One approach to test this is to observe how galaxies originate amid dense clouds of dark matter known as haloes. When dark matter collides with neutrinos, the dark matter structure disperses, resulting in the formation of fewer galaxies.

The problem with this strategy is that any missing galaxies are very small and far away from us, making it difficult to determine whether they are present, even with the greatest telescopes available.

Rather than targeting the missing galaxies directly, a new study used computer simulations to study the production of gravitational wave signals in simulated universes with different kinds of dark matter. Their simulations demonstrate far fewer black-hole mergers in the distant cosmos in models where dark matter collides with other particles.

While this effect is too small to be detected by existing gravitational wave experiments, it will be an ideal target for the next generation of developed observatories.

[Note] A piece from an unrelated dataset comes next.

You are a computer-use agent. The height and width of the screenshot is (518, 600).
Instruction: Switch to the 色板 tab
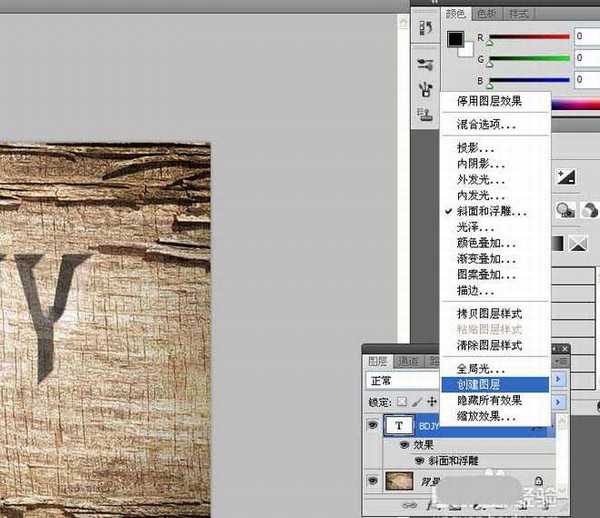point(487,14)
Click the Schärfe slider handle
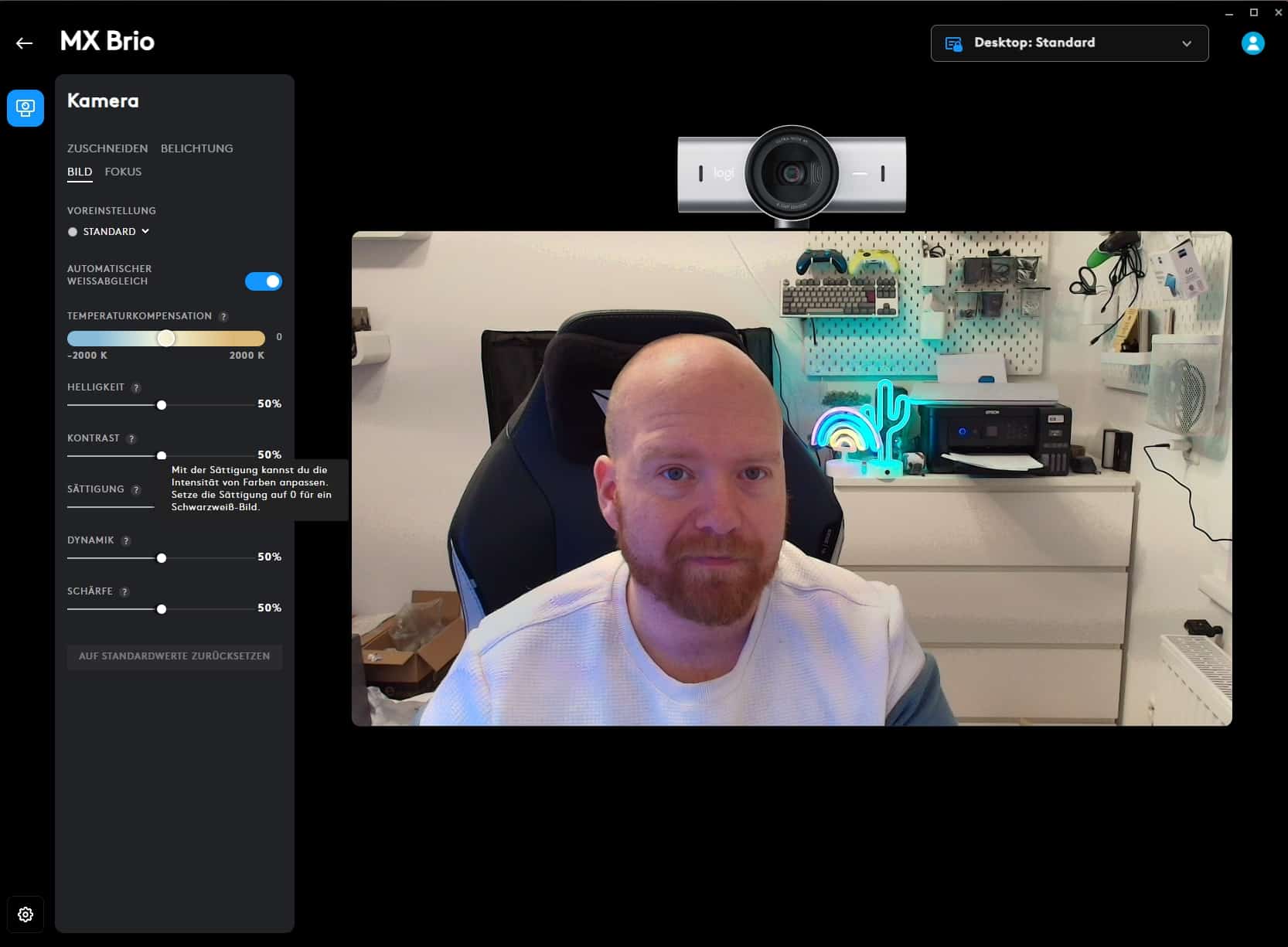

The scientists believe that their methods may spark fresh ideas for using gravitational wave data to investigate the Universe’s large-scale structure and shed insight into the enigmatic nature of dark matter.

Dr. Alex Jenkins (UCL Physics & Astronomy), one of the study’s lead authors, said: “Gravitational waves are a powerful new tool for observing the distant Universe. The next generation of observatories will detect hundreds of thousands of black-hole mergers every year, giving us unprecedented insights into the structure and evolution of the cosmos.”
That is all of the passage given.